Miller, a longtime advocate of programs that reach out to Chinese libraries and librarians, is being recognized for his leadership, vision, and achievements in librarianship at the national and international levels. He developed the ULS-China Librarians Training and Exchange Program, which allows Chinese librarians to spend six months to a year at Pitt, to visit and learn from libraries in the United States; ULS librarians do the same in China. To date, the program has benefitted 41 Chinese and 14 Pitt librarians. 

Miller also implemented the East Asian Gateway Service (EAGS), a groundbreaking transcontinental resource-sharing service that provides document delivery between key academic libraries in East Asia and scholars in the West. EAGS has expanded to 17 academic libraries in mainland China, Hong Kong, Macau, and Taiwan and one research library in Korea. Western users are from 40 U.S. states and from other nations worldwide. Rush Miller

Under Miller’s leadership, the ULS is continuously strengthening its own East Asian Library, one of the most prominent collections of its kind in North America. In 2004, Miller helped organize a three-week summer institute at Hillman Library called East Asian Librarianship: China Focus, which included training for 28 Chinese studies librarians from throughout the United States. 

When a massive earthquake shook China in May 2008, Miller took a special interest in the affected region’s libraries.
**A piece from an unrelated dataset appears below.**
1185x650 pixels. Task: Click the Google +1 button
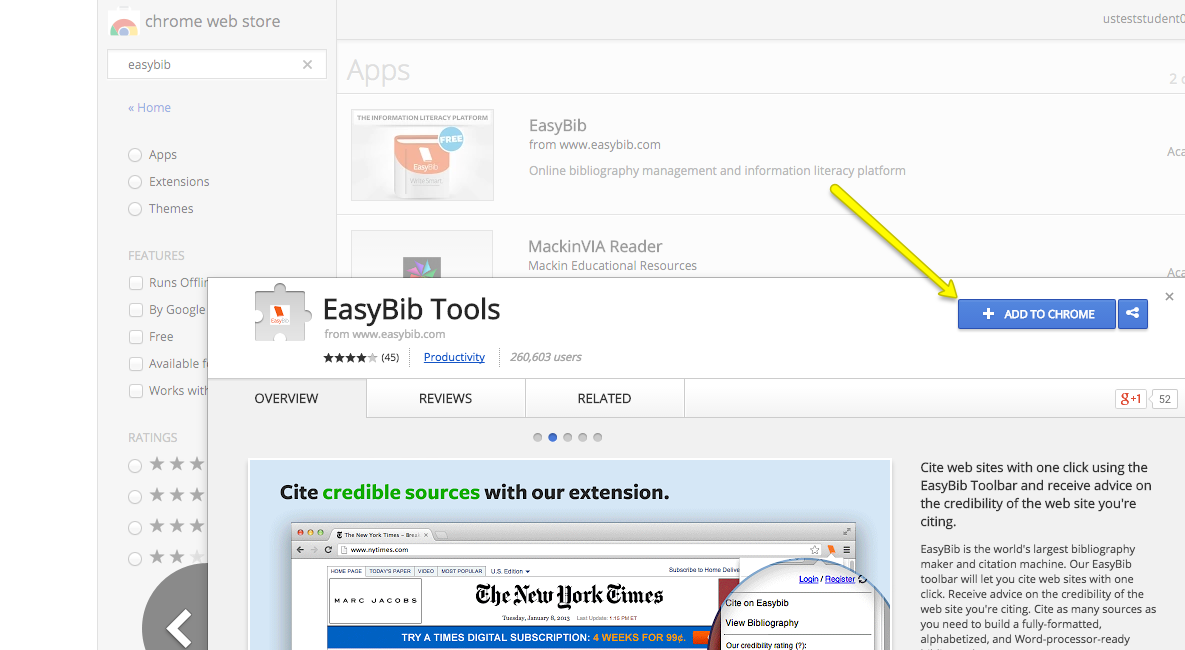point(1131,399)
He spearheaded a book drive for materials in English for students in grades 7 through 12. In September 2008, he and a delegation personally took 1,700 volumes to schools and universities impacted by the disaster. 

Miller, who spoke at the 2010 CALA Annual Program during the American Library Association (ALA) Annual Conference, has published articles and delivered presentations on many issues facing today’s librarians. He coauthored Beyond Survival: Managing Academic Libraries in Transition (Libraries Unlimited, 2007), which provided examples of how changes have been managed at specific libraries. 
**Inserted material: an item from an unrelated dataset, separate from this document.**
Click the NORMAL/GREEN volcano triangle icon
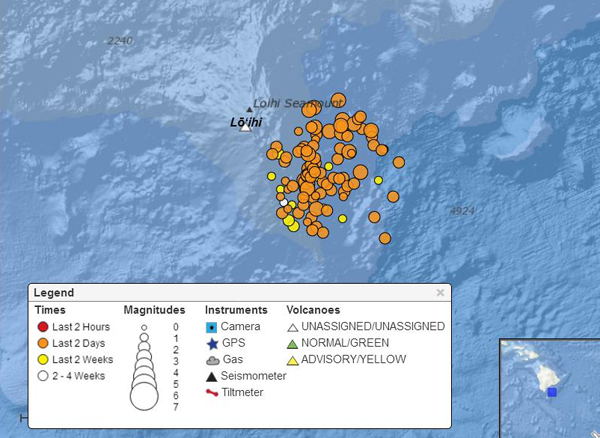This screenshot has height=438, width=600. coord(292,343)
A nonprofit organization affiliated with the ALA, CALA was founded in 1973 and is a member of the Council of National Library and Information Associations. Its objectives include the promotion of Sino-American librarianship and library services, fostering the cooperation of Chinese American librarians with other associations and organizations, and the enhancement of communication among Chinese American librarians and between Chinese American librarians and other librarians. It has chapters throughout the United States and in Canada, China, Hong Kong, Taiwan, and Singapore. 
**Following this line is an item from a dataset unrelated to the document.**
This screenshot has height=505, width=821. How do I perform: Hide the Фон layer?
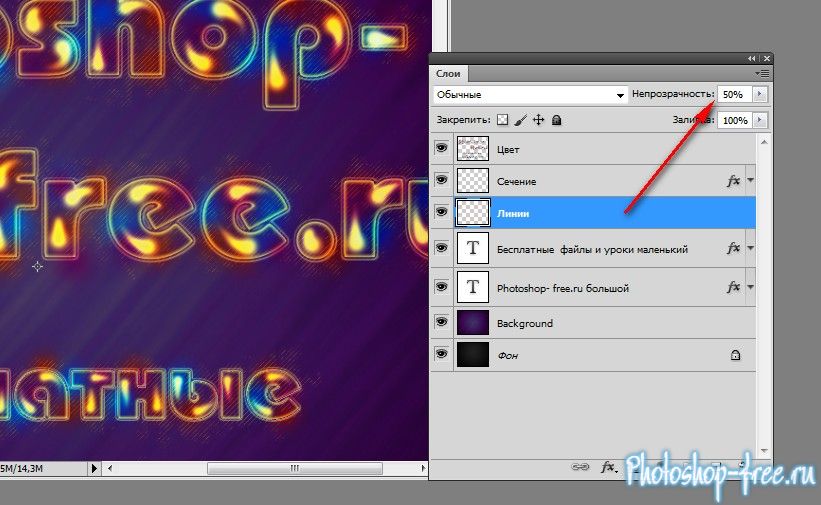coord(441,355)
The ULS is the 23rd-largest academic library system within the United States. Under the administration of the Hillman University Librarian and ULS director, it includes 21 libraries and holds more than 6.2 million volumes and world-class specialized collections, among them the Archive of Scientific Philosophy and the Archives of Industrial Society, as well as major foreign-language materials totaling 1.4 million volumes. The ULS offers state-of-the-art facilities and services, with innovative digital library collections and capabilities.